Scottish income tax raises £941m less than expected
The Scottish Government raised almost £1bn less than expected in the first year of newly devolved tax powers, new figures from HMRC have revealed.
The figures show that in 2017-18 Scotland raised a total of £10.9bn from devolved income tax - £941m less than forecast by the Scottish Fiscal Commission.
HMRC reported that Scotland’s slower economic growth compared with the rest of the UK hit tax receipts, leading to this shortfall.
In 2017 Finance Secretary Derek Mackay announced two new income tax bands, leading to divergence between Scottish tax rates and the rest of the UK, with higher earners in Scotland paying more in tax.
Chief Secretary to the Treasury Liz Truss said: “The 2016 Scotland Act was a major new act of devolution that helps make the Scottish Parliament one of the most powerful devolved parliaments in the world.
“This helps to realise all the benefits of the Union as it provides Scottish ministers with substantial powers over taxes and spending for Scotland while still being supported by the broad shoulders of the UK.

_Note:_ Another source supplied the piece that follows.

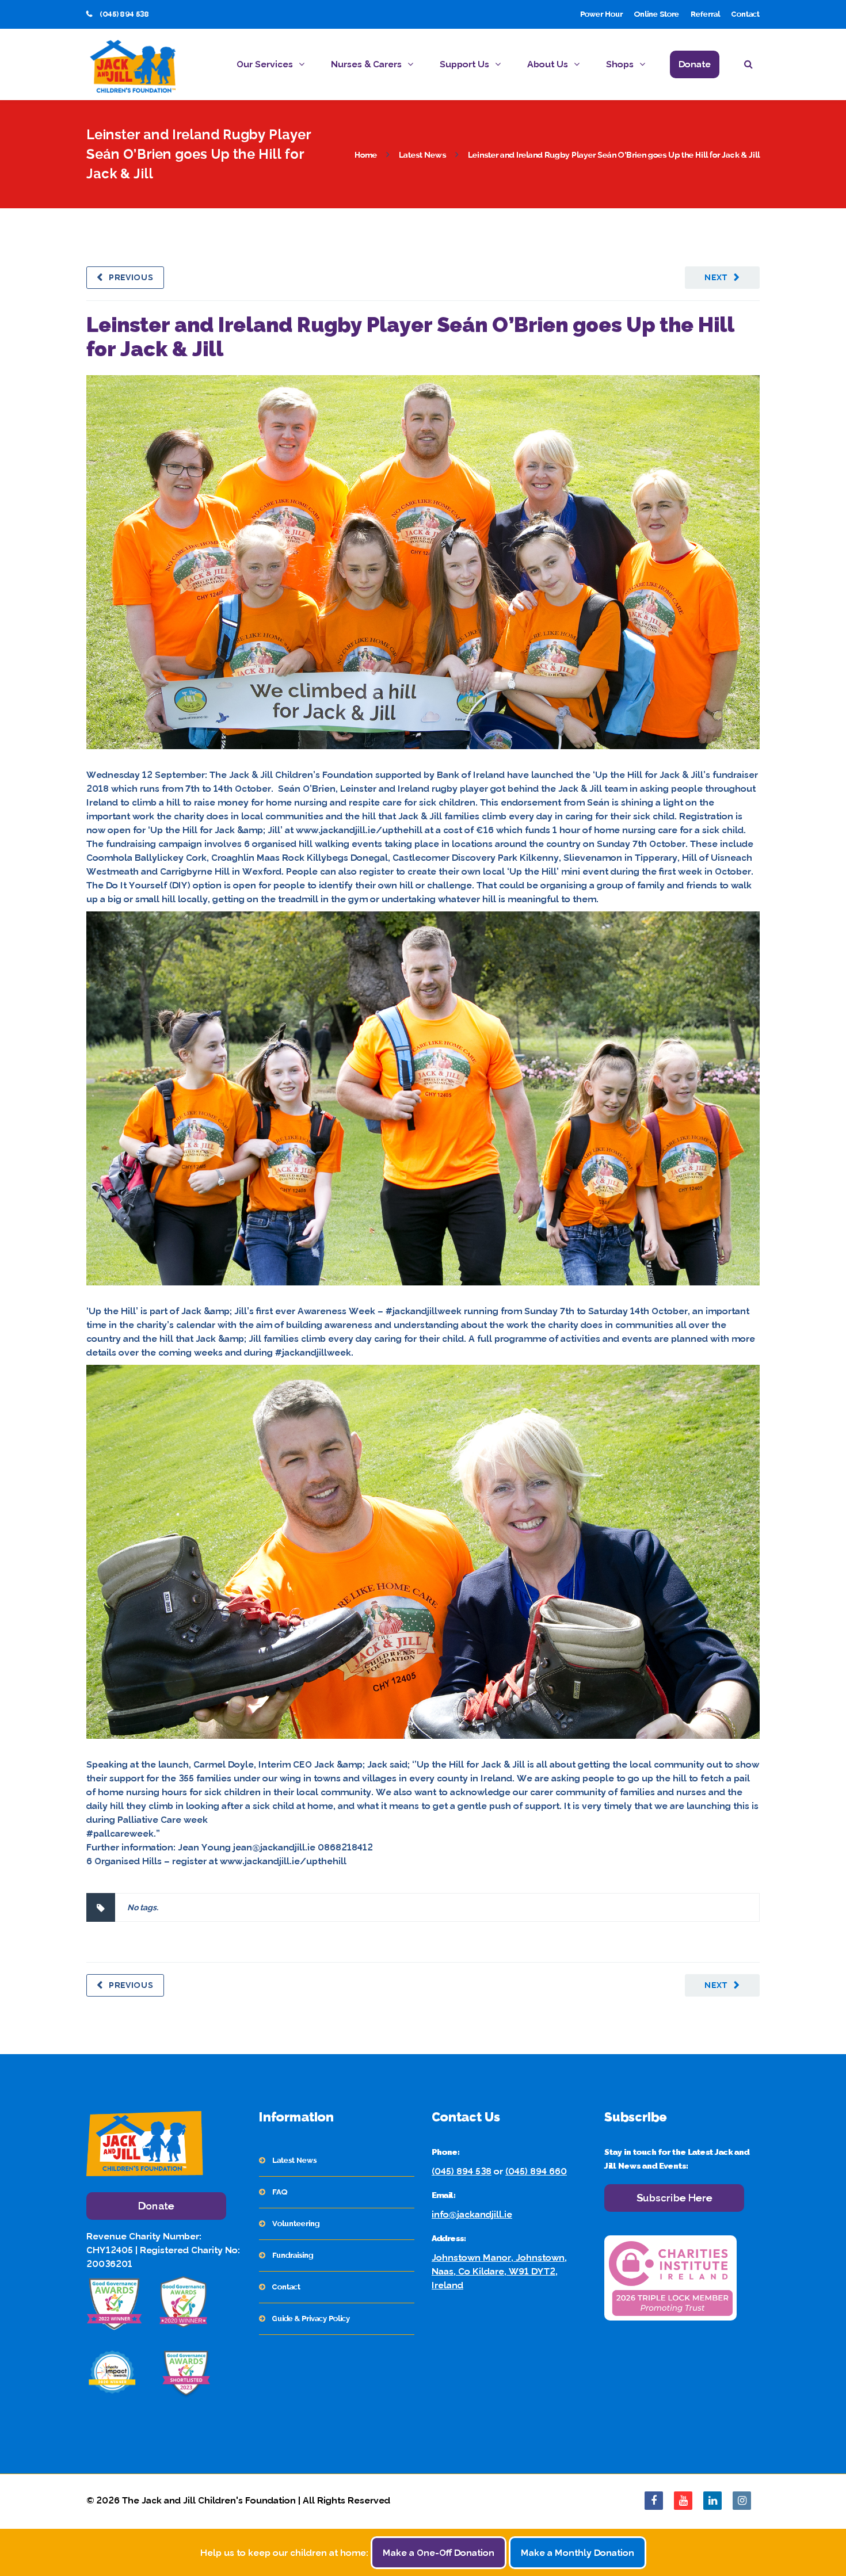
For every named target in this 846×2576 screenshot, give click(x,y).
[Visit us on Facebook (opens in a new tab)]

“But with those new powers, Scottish ministers should take responsibility and focus on the decisions necessary to get Scotland’s economy growing faster to avoid shortfalls in tax receipts.”
Responding to the HMRC figures, Finance secretary Derek Mackay said: “We now know the reconciliation amount that will apply to the coming budget, but the 2018-19 reconciliation will only be confirmed with the outturn figures published next year.
“However, the PAYE receipts data published today shows stronger growth for Scotland than the rest of the UK for 2018-19, which could have a positive impact on the size of next year’s reconciliation.
“Whilst these figures show our reserves and borrowing capacity are sufficient to manage the 2017-18 reconciliation, I will make a decision as part of the budget and spending review process on how to manage any reconciliation in a fiscally responsible way that supports our vital public services.
“However, the volatility the current system places on Scotland’s spending means the Fiscal Framework review must consider the current limits on the use of the reserve and borrowing powers which are clearly not fit for purpose.